More than three weeks later on Feb. 12, however, Calhoun, through another Facebook post, informed students that even though Chick-fil-A was the top requested restaurant in the survey, it would not be in the best interest of the school to seek to get a Chick-fil-A on campus due to the company's values.
"As a follow-up to the Jan. 19 survey of students about preferences for new dining options in the Nebraskan Student Union, we decided, after much consideration, to poll students again. Of the options presented for your initial feedback, Chick-fil-A received the most responses. The next top choices were Panda Express, IHOP, and A&W," wrote Calhoun.
"When we learned more about Chick-fil-A and its corporate values and discriminatory policies, and after hearing these concerns raised by a section of our student body, we concluded that these corporate values are not aligned with our values as a student body, and it is not in the best interest of our UNK community to pursue Chick-fil-A right now," he added.
He then suggested another chicken restaurant called Raising Cane's as a replacement but not everyone took the decision quietly.
The Daily Wire reports that Trevor Wiegert, a third-year UNK student and campus chancellor's ambassador wrote a strong letter to the UNK student senate decrying the push to exclude Chick-fil-A.
"I think it is ridiculous and appalling that this is a situation we are faced with as a campus and student body, due to the preconceived notions of a very small minority. This is a country that was built and has thrived on the notion of free speech. Taking a man's opinion on his belief in the traditional family and construing it to supposedly encompass his entire company's corporate values and discriminatory policies in order to feel 'safe' or like you're not being 'persecuted' is simply asinine," wrote Wiegert.
Another UNK student, Aaron Ohri, wrote: "Your email on why Chick-fil-A does not 'Align with our student body values,' and that this is why it cannot be a restaurant on this campus, is a complete and total slap in the face to many of us on this campus who believe that Chick-fil-A is not wrong in what they believe.

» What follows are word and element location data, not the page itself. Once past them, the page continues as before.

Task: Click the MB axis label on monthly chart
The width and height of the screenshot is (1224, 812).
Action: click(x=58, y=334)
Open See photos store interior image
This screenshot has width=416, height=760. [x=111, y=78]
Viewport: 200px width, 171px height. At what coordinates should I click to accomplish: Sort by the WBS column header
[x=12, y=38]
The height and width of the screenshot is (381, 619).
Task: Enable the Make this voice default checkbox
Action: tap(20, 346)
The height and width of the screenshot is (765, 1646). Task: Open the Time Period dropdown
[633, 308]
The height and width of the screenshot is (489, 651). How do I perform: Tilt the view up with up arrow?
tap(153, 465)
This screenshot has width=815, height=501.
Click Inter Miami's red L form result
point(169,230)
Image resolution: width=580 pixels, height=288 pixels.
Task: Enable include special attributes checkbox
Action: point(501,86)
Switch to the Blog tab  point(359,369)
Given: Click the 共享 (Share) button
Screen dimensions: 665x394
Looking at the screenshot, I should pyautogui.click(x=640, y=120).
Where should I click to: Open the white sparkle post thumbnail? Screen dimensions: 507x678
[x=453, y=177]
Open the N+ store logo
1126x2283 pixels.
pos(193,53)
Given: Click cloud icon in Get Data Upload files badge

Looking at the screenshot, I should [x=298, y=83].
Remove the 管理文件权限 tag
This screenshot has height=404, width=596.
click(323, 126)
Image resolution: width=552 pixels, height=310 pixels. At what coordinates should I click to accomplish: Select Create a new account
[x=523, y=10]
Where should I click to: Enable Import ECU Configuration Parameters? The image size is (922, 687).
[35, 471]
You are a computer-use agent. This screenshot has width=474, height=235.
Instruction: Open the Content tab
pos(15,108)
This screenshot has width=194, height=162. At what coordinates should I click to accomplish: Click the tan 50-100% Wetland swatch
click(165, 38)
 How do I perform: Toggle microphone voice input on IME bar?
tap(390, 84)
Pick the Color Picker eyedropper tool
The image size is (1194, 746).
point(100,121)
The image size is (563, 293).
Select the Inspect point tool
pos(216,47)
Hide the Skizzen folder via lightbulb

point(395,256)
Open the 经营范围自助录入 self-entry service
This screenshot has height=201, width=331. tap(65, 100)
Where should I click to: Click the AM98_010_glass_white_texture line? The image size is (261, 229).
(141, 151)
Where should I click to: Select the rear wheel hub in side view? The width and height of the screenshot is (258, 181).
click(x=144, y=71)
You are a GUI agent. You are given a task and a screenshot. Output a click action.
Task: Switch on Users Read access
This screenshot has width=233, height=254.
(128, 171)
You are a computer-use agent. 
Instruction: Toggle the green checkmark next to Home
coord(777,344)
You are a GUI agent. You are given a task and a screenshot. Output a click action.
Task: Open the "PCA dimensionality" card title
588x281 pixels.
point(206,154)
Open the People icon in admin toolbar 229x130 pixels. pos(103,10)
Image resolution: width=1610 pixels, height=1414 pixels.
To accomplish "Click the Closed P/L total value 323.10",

I understand that a Christian lifestlye [sic] in this day and society is completely 'Disrespectful' but please do not ever again send me an email speaking for the 'whole student body' when you do not have a clue what most of us actually think."
A release from the UNK on Monday said while several meetings and other discussions have been held about the values of the top student-preferred Chick-fil-A restaurant an official decision has not yet been made on the matter and shot down reports that Chick-fil-A was "banned."
"No decision about preferences to be presented to administration or food service contractors has been made, and no restaurant has been selected or 'banned,'" said the release.
"University of Nebraska at Kearney administration today announced it is moving forward with student-identified restaurants and beginning preliminary negotiations with those interested in locating in the Nebraskan Student Union," it continued before highlighting that Chick-fil-A is still being pursued as a dining option.
"Those moving forward will be Chick-fil-A, Raising Canes, Panda Express, IHOP, A&W, sbarro, and Johnny Rockets. These restaurants are allowed in the Union under the university's agreement with its food services contractor Chartwells, and were preferred by students," it said.
Student government, said the University, will be kept informed of the business-viability determination and negotiation process.
"There has been a lot of dialogue and discussion about restaurants and options over the past weeks, along with a lot of emotional debate, much of which is outside the realm of the intent of the polling," said Kelly Bartling, UNK assistant vice chancellor for communication and community relations.
"The primary consideration, after obtaining student feedback, is to look at the business end: market potential and needs for these corporations, renovation costs, and ultimately what is feasible financially. This is what the administration is doing now."